Get a book, you lifeworm!
published: Monday | March 31, 2003
Stephen Vasciannie
FOUR BOOKWORMS have been invited to a conference in Bridgetown, Barbados.
Bookworm Number 1 always falls asleep with a novel by her pillow. She is a medical doctor, but finds that Austen the subtle, Thackeray the top hat, Greene the confessor and even Michener the wanderer writing far away, and almost long ago provide much insight for her life and her Portmore practice.
At times, the late night reading proclivities of Bookworm Number 1 have deterred boyfriends and potentials. But, generally speaking, her current understands: he teaches at high school, read Ikael Torass by N.D. Williams a few years ago, and enunciates clearly, "so that people will know that I don't work at the law school," he maintains.
Mr. Current draws the line, however, when Bookworm Number 1 tries to do her writing in bed. Bookworms may read in bed, but they must not write, for, he insists, every stroke of the pen is distracting. Bookworm Number 1 is not partial about where she acquires reading material: Sangster's, Book Place, Pharmacies in Liguanea, Manor Park, that quaint second-hand bookstore on Constant Spring Road where pianos and paintings are bought and sold. Not partial, but voracious: a bookstore attendant, noting her book purchasing habits, once asked Number 1 if she bought the books only to play "picture or no picture", in primary school style!
Bookworm Number 2, a bank employee, has more eclectic tastes. He reaches for most books, reads the first 40 pages or so, and then asks himself whether he could have written those 40 pages. If he could have, or believes he could have, he moves to a different book. Otherwise, he presses along, sometimes on the bank's time, always at lunchtime, and two or three times per night.
Of late, Bookworm Number 2 has taken to the acerbity, no, honesty, of Jamaica Kincaid. Annie John and The Autobiography of My Mother could not have been written by a man, and yet, both novels captured some of his own thoughts of childhood with precision. Though jarring in places, they are not exaggerated, and they steer clear of the soppy sentimentality of certain highly acclaimed novels of growing up imported from the North. Bookworm Number 2, has also completed Kincaid's Talk Stories, found that the book about the dying AIDS brother failed the 40-page test, and now has the Mr. Potter book on the stand beside his bed.
Bookworm Number 3, a restaurant owner, has a preference for essays and journal articles, but often moves from these to novels, or vice versa. He salivates when the New York Review of Books arrives in the mail, routinely reads Commentary (though he finds it unduly conservative), and spends time with Foreign Affairs (though the essays here tend to be somewhat uneven).

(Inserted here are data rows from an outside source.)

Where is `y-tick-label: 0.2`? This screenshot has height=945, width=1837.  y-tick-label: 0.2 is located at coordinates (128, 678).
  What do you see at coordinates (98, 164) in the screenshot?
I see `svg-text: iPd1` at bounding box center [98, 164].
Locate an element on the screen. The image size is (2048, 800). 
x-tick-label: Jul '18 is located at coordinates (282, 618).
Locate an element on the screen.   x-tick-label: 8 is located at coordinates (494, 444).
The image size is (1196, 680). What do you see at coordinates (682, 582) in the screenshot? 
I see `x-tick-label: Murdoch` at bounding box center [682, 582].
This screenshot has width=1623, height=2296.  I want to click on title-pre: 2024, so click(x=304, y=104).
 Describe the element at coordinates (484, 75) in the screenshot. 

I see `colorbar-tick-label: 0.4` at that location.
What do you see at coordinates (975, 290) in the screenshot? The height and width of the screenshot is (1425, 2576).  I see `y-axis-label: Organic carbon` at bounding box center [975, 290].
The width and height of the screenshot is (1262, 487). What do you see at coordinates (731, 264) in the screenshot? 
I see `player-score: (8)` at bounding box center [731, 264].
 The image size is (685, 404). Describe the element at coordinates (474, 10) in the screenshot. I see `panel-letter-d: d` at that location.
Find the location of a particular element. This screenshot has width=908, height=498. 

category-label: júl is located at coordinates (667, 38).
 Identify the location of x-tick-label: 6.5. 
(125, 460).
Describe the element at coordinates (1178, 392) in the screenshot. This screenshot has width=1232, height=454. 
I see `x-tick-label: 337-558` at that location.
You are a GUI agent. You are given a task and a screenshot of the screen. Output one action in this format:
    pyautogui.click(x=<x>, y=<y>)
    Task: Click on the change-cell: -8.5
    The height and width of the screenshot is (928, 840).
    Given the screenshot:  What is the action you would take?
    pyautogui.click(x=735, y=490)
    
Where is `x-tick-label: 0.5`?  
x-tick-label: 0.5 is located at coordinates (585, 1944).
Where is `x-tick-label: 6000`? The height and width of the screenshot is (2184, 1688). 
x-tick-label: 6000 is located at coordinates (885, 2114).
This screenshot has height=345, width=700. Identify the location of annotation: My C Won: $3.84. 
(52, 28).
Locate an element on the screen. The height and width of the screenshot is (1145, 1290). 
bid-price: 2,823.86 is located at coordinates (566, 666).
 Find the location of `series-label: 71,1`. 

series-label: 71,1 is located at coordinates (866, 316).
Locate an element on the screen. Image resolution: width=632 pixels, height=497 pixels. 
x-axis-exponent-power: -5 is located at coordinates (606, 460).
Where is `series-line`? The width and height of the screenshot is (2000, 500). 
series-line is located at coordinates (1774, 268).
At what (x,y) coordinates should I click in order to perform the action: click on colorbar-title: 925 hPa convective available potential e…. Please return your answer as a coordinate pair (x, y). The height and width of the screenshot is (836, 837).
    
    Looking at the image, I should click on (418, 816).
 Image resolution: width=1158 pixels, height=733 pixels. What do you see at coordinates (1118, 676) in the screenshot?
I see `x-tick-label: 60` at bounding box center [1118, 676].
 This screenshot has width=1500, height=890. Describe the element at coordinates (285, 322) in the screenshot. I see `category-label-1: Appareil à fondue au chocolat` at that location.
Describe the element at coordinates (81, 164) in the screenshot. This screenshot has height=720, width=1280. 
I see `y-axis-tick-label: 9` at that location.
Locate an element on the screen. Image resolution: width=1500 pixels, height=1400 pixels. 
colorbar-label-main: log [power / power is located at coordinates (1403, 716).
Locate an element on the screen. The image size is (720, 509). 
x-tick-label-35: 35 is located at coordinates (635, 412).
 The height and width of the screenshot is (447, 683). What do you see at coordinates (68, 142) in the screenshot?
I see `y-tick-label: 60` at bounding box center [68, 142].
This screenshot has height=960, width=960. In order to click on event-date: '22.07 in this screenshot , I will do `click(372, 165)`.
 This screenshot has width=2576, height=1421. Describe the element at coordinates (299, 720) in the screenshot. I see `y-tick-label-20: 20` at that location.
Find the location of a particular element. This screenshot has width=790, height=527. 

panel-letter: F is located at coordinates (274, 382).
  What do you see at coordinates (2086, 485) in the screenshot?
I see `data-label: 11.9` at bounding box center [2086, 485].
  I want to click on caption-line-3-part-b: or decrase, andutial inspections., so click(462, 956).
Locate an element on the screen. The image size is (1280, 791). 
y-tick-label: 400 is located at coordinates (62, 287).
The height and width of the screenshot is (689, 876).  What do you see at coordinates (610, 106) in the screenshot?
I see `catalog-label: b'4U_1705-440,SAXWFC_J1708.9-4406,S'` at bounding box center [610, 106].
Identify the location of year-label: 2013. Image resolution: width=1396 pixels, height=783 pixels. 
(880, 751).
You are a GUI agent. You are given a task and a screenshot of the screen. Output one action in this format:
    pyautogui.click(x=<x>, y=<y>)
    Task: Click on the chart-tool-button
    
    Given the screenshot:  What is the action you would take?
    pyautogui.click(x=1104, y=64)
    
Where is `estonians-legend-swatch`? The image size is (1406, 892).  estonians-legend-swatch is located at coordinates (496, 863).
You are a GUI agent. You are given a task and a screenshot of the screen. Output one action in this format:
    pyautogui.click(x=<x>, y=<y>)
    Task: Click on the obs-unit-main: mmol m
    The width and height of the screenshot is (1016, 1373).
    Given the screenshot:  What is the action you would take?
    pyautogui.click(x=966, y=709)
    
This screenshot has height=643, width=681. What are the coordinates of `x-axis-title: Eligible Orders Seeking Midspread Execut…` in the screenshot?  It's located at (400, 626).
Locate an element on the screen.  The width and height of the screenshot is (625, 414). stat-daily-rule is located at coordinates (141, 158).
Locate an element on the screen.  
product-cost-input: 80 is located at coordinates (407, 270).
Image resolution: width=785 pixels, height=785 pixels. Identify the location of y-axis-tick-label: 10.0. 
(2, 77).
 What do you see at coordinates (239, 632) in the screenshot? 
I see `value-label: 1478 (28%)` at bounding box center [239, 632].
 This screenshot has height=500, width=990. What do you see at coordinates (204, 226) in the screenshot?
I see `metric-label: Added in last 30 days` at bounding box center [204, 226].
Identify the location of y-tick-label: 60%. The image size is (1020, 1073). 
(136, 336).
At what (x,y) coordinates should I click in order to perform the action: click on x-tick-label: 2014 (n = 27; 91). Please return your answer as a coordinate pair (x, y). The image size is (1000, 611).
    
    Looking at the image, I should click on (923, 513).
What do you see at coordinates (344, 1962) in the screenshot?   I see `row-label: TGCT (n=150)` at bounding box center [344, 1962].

As a book lover, Number 3 can list the history of his reading patterns in different streams. So, with a little prompting, he is known to say: Orwell, 1. Animal Farm, 2. 1984, 3. Collected Essays, 4. As I Please, 5. Other Collected Essays, 6. Burnese Days, almost ad infinitum. And, with a little more prompting, he will tell you the order in which he completed C.P. Snow's Strangers and Brothers series, identifying along the way why these apparently irrelevant expositions from foreign climes are special to him. Clarity in writing is an acquired habit, he frequently opines.
Then there is Bookworm Number 4, an eccentric lecturer given to travelling. Once, while visiting Barbados, she took the bus, started reading F.R. Leavis' The Great Tradition, entirely missed her stop at Cave Hill and, it is said, ended up in an area called Redman's Village. Lost, but stimulated. Number 4 has been a bookworm all her life - when she sat the Common Entrance in 1971, one question required her to write a letter to a "bookworm friend" explaining that there was more to life than books! Shock and awe! No wonder the country is in a mess! And when asked in English 'O'Levels to describe her most prized possessions, she just listed the books in her room, without comment.
Bookworm Number 4 bumped into The Book Place in Bridgetown, and has passed on her knowledge to colleagues, 1, 2 and 3. There, they all find Peter Abrahams, Chinua Achebe, back issues of New Beacon Reviews, Bulletins 5 and 7 of the African Studies Association of the West Indies from the 1970s, the New Voices on Naipaul (from 1976), Caribbean Historical Review (1954), Hoyos on Responsible Government, essays on Edna Manley in Arts Jamaica, the first series of Readings in Government and Politics in the West Indies and other classics.
Money done? Politics? The Conference? Forget dem things just for now. The Bookworms are in heaven.
Stephen Vasciannie is Professor of International Law at the University of the West Indies.